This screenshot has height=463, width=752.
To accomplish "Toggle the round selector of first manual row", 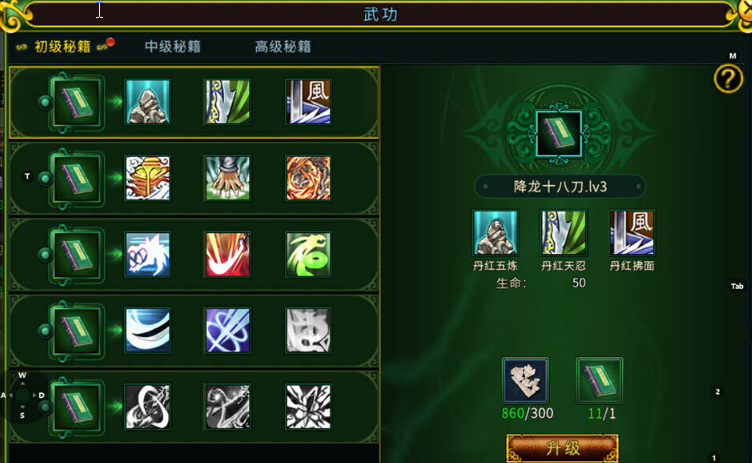I will click(45, 102).
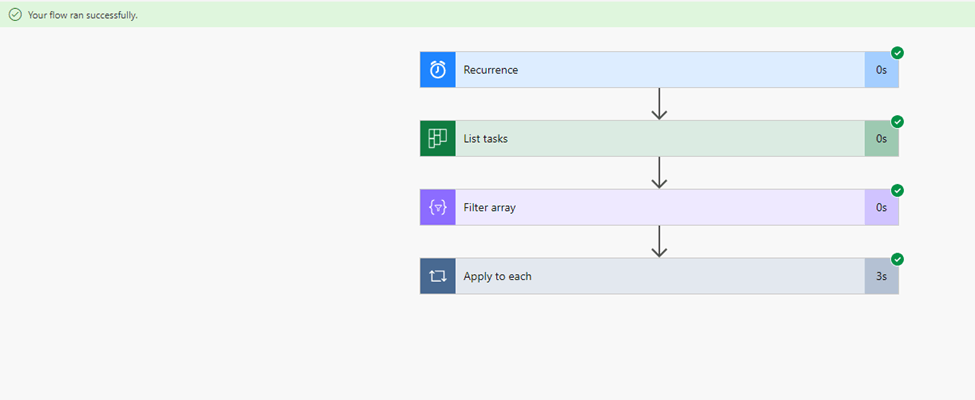
Task: Click arrow between Recurrence and List tasks
Action: point(659,104)
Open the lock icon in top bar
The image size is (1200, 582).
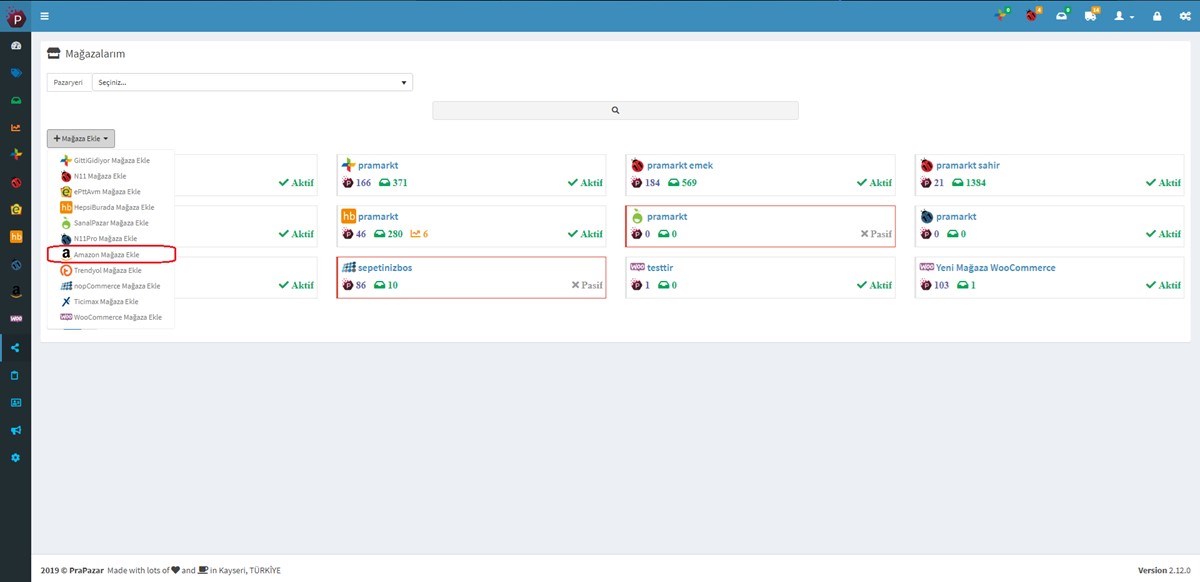pyautogui.click(x=1157, y=16)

+-------+

What is being asked: From the line with "Open the lock icon in top bar" down to the end of the entries, retype each line exactly as written, but drop the pictures.

Answer to this problem:
Open the lock icon in top bar
The image size is (1200, 582).
pyautogui.click(x=1157, y=16)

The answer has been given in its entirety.